First, there is no “culpability” or “bad faith” evidenced by Hartford’s actions. Simonia began receiving retroactive SSDI benefits in 2006.  Under Simonia’s policy, these benefits –when combined with certain forms of income–offset his award from Hartford.  At the time Hartford filed its counterclaim, it had a good faith belief that Simonia had been overpaid by $22,309.51, and that the deduction of Simonia’s remaining mental disorder benefits would result in a balance due of $8,589. Hartford was then informed that Simonia’s SSDI benefits had been retroactively reduced. Hartford thereafter stipulated to a dismissal of the counterclaim.  These actions evidence good faith. Second, Hartford undoubtedly has the ability to satisfy an award of fees. However, no single Hummell factor is necessarily decisive.  See Carpenters S. Cal. Admin. Corp. v. Russell, 726 F.2d 1410, 1416 (9th Cir. 1984).  Third, given Hartford’s good faith actions, we do not wish to deter others from acting in the same manner.
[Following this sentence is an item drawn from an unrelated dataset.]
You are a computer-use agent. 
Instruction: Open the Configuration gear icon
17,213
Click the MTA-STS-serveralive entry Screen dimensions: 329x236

Fourth, in seeking to settle the counterclaim following the Social Security Administration’s retroactive reduction in benefits, Simonia did not seek “to benefit all participants and beneficiaries of an ERISA plan or to resolve a significant legal question regarding ERISA.” Hummell, 634 F.2d at 453.  Instead, as the district court found, Simonia sought to benefit only himself.  Finally, the district court correctly noted that the counterclaim was meritorious when it was filed. When the Social Security Administration’s adjustment allegedly deprived the counterclaim of merit, Hartford settled and voluntarily dismissed.  The district court did not exceed the permissible bounds of its discretion in determining that the Hummell factors weigh against an award of attorney’s fees. Even assuming that, as Simonia argues, Hartford mistakenly calculated the amount of overpayment and the counterclaim was of questionable merit when filed, there is no evidence in the record to indicate that Hartford acted in bad faith.  On the contrary, Hartford’s subsequent voluntary dismissal is indicative of its good faith in this matter.  Simonia’s claim would therefore still fail after considering all of the factors.

This was an easy decision for the Ninth Circuit as there was not a good basis for the plaintiff to argue for attorney’s fees here.  However, it is also a rare case where ERISA claimants applied for and do not receive an award of attorney’s fees in an ERISA action.